Depois de manchar o arranque do semestre — com os jornalistas a questionarem Charles Michel e  Costa sobre o assunto –, o caso da nomeação do procurador José Guerra volta a assombrar a Presidência Portuguesa da UE. O vice-presidente do PPE, o maior grupo do Parlamento Europeu e da família europeia de PSD e CDS, Esteban Gonzalez-Pons, enviou um carta a Ursula von der Leyen a acusar o Governo português de ter “prestado informações falsas às instituições comunitárias, o que consitui uma “violação dos tratados da UE, incluindo o dever de uma cooperação leal” e “ameaça o Estado de Direito”. Na mesma carta, à qual o Observador teve acesso, os subscritores pedem a Von der Leyen que como “guardiã dos tratados” olhe com atenção para este caso e “tome todas as medidas necessárias”.

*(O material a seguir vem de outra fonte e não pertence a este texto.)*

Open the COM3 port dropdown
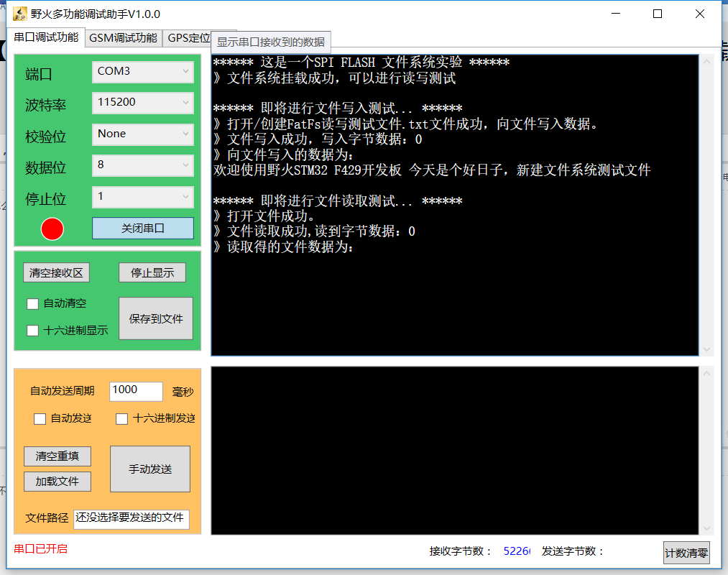Image resolution: width=728 pixels, height=575 pixels. pos(142,71)
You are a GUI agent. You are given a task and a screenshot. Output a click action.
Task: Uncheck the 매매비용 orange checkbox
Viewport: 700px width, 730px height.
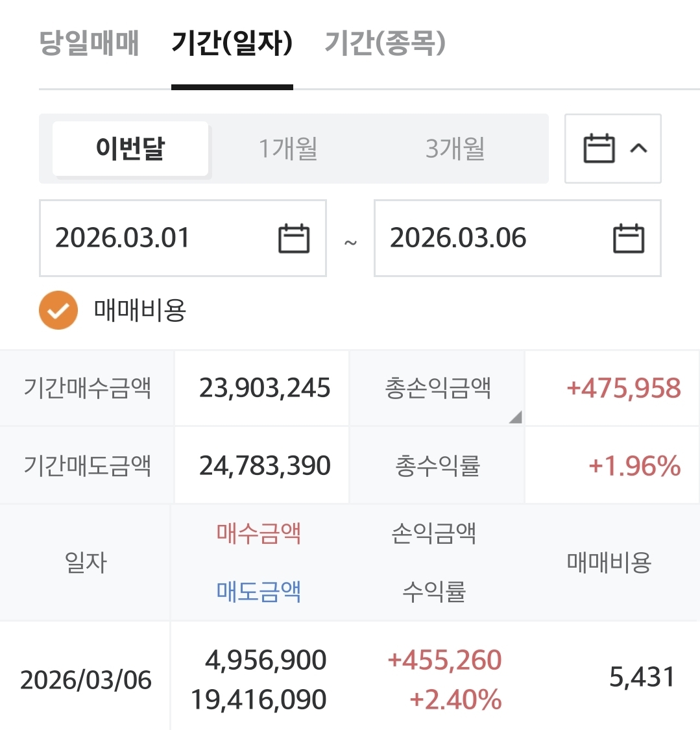58,310
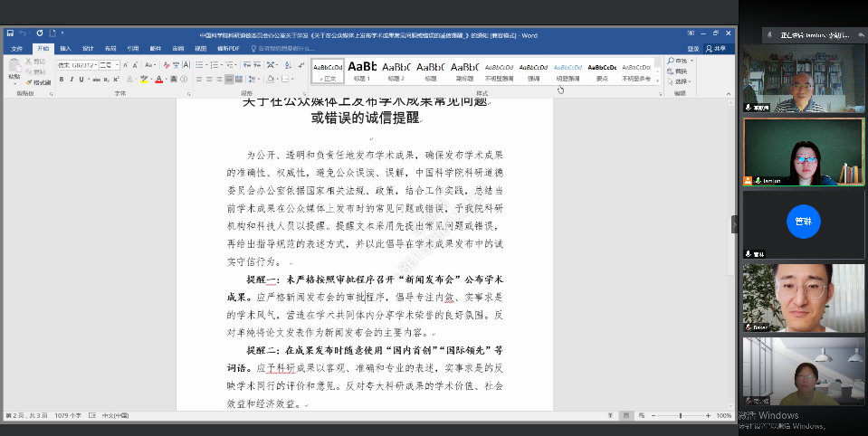Toggle subscript formatting
The height and width of the screenshot is (436, 868).
coord(108,80)
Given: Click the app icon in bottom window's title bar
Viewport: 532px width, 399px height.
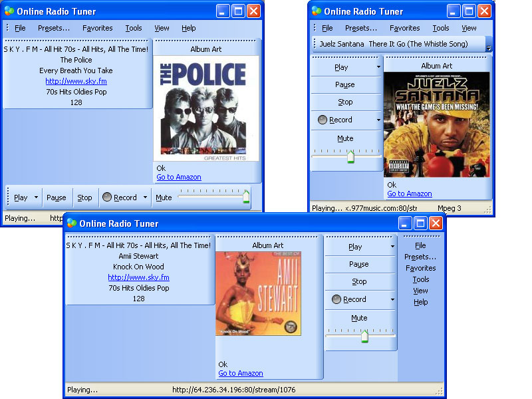Looking at the screenshot, I should pyautogui.click(x=72, y=223).
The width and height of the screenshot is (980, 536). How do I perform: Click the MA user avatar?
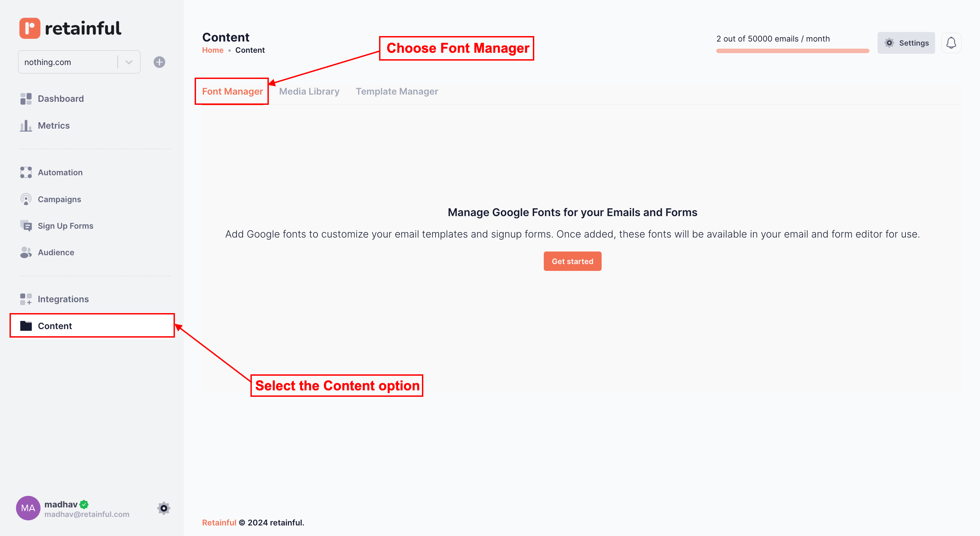[28, 508]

A missiva é também assinada por Monika Hohlmeier, presidente da comissão de controlo orçamental do Parlamento Europeu e por Jeroen Lenaers, coordenador do PPE na comissão de Liberdades Cívicas, da Justiça e dos Assuntos Internos. Em conjunto com Gonzalez-Pons alertam que este caso é “particularmente preocupante” numa altura em que a ministra da Justiça de Portugal está na liderança do Conselho Europeu.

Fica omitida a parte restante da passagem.